Five fighters in the armed wing of Palestinian President Mahmoud Abbas’ Fatah party were killed early Saturday in a rare Israeli airstrike on the occupied West Bank, the Palestinian Red Crescent and Fatah sources said.
Israeli army raids targeting Palestinian militant movements in the West Bank have surged since Hamas launched its October 7 attacks on southern Israel from the Gaza Strip.
The Israeli army said it had killed “a number of terrorists” in an airstrike on the Balata refugee camp in Nablus, home to some 24,000 according to the United Nations which manages it.
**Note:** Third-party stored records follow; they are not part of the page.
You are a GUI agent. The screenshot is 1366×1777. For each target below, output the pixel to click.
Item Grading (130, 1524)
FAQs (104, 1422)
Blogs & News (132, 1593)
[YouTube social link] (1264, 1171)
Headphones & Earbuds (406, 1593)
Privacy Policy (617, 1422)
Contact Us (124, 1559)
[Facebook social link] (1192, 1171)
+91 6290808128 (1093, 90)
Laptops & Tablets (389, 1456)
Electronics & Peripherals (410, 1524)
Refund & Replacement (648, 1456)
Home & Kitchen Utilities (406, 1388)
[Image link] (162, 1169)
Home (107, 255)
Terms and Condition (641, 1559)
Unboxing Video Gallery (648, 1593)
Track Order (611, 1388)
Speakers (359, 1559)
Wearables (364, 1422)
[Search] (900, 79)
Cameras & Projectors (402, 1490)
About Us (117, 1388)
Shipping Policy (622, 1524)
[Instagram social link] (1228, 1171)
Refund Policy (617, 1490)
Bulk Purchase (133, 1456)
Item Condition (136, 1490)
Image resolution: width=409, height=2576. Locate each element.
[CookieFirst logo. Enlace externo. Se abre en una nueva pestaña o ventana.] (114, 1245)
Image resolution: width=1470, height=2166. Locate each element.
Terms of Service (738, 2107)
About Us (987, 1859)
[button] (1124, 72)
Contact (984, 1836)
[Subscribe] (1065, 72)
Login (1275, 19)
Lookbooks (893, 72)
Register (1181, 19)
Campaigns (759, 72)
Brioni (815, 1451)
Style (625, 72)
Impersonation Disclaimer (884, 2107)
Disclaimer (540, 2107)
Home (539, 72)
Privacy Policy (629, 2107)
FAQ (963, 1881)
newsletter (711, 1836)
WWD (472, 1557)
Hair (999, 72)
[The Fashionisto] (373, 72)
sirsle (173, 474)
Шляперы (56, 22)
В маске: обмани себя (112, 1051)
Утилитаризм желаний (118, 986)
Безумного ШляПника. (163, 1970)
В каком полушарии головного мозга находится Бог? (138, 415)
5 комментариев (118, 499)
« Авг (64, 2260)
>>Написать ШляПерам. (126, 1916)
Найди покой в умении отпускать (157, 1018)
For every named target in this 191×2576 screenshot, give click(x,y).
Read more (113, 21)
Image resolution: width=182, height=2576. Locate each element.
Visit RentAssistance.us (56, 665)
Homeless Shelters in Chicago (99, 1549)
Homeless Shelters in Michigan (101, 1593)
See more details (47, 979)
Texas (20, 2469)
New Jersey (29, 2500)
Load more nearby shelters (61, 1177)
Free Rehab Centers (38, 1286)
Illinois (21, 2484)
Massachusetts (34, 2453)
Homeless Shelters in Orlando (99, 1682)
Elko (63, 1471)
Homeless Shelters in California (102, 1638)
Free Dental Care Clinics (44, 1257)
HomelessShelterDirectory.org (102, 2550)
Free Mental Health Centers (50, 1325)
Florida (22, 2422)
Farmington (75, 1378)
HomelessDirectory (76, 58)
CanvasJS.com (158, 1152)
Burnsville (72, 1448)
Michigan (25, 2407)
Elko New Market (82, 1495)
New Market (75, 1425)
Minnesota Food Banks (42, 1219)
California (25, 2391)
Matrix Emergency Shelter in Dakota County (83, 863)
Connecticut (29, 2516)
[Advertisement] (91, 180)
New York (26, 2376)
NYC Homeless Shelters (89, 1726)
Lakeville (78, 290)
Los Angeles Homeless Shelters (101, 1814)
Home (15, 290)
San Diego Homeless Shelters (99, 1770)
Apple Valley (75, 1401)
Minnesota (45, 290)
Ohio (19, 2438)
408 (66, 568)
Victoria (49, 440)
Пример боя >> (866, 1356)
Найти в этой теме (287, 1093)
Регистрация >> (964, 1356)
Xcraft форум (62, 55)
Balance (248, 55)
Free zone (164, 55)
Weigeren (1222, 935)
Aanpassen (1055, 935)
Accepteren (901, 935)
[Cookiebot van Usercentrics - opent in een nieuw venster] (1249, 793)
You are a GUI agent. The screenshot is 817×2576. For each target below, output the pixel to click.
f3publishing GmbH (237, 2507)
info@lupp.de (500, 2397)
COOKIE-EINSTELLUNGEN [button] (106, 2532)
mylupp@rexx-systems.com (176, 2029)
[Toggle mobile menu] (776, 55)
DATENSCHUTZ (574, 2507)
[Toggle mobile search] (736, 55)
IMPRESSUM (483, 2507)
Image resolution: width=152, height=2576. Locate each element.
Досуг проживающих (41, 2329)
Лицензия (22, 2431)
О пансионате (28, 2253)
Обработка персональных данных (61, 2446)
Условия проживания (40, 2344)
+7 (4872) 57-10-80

The camp is considered a militant hotspot and hosts fighters from Hamas, their ally Islamic Jihad, and the Fatah party which leads the Palestinian Authority in the West Bank, occupied by Israel since 1967.
The Palestine Red Crescent Society said overnight five people were killed and two hurt in a strike, which the camp administration said hit local Fatah headquarters.
Witnesses told AFP the strike appeared to have come from a drone, and Fatah sources confirmed the dead were members of the movement founded by Yasser Arafat.
The airstrike came a day after Israel’s army said it had killed at least seven militants in two separate confrontations in the West Bank.
Five were killed in the Jenin refugee camp, the military said, adding two “assailants” were also killed near Hebron after opening fire on soldiers.
Until now Jenin — considered the main militant hotspot in the West Bank — was the only location in the occupied territory to witness airstrikes since the Israel-Hamas war started.